Large language models (LLMs) are a type of machine learning models that are
trained on a large corpus of text data to generate outputs for various natural
language processing (NLP) tasks, such as text generation, question answering,
and machine translation.

Generative LLMs are typically based on deep learning neural networks, such as
the [Transformer architecture](https://arxiv.org/abs/1706.03762) invented by
Google researchers in 2017, and are trained on massive amounts of text data,
often involving billions of words. These models, such as Google [LaMDA](https://blog.google/technology/ai/lamda/)
and [PaLM](https://ai.googleblog.com/2022/04/pathways-language-model-palm-scaling-to.html),
are trained with a large dataset from various data sources which allows them to
generate output for many tasks. The core of Generative LLMs is predicting the
next word in a sentence, often referred as **Causal LM Pretraining**. In this
way LLMs can generate coherent text based on user prompts. For a more
pedagogical discussion on language models, you can refer to the
[Stanford CS324 LLM class](https://stanford-cs324.github.io/winter2022/lectures/introduction/).

## Introduction to KerasNLP

Large Language Models are complex to build and expensive to train from scratch.
Luckily there are pretrained LLMs available for use right away. [KerasNLP](https://keras.io/keras_nlp/)
provides a large number of pre-trained checkpoints that allow you to experiment
with SOTA models without needing to train them yourself.

KerasNLP is a natural language processing library that supports users through
their entire development cycle.

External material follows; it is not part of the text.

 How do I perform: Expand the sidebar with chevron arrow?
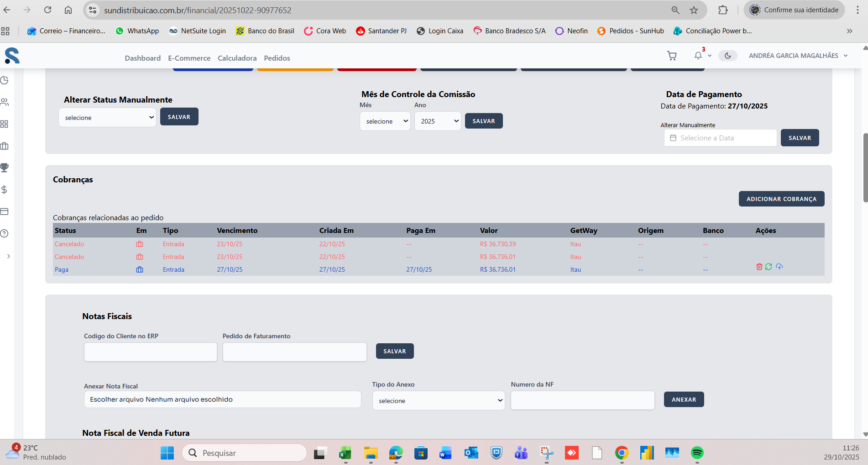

KerasNLP offers both pretrained models and
modularized building blocks, so developers could easily reuse pretrained models
or stack their own LLM.

In a nutshell, for generative LLM, KerasNLP offers:

- Pretrained models with `generate()` method, e.g.,
    `keras_nlp.models.GPT2CausalLM` and `keras_nlp.models.OPTCausalLM`.
- Sampler class that implements generation algorithms such as Top-K, Beam and
    contrastive search. These samplers can be used to generate text with
    custom models.

## Load a pre-trained GPT-2 model and generate some text

KerasNLP provides a number of pre-trained models, such as [Google
Bert](https://ai.googleblog.com/2018/11/open-sourcing-bert-state-of-art-pre.html)
and [GPT-2](https://openai.com/research/better-language-models). You can see
the list of models available in the [KerasNLP repository](https://github.com/keras-team/keras-nlp/tree/master/keras_nlp/models).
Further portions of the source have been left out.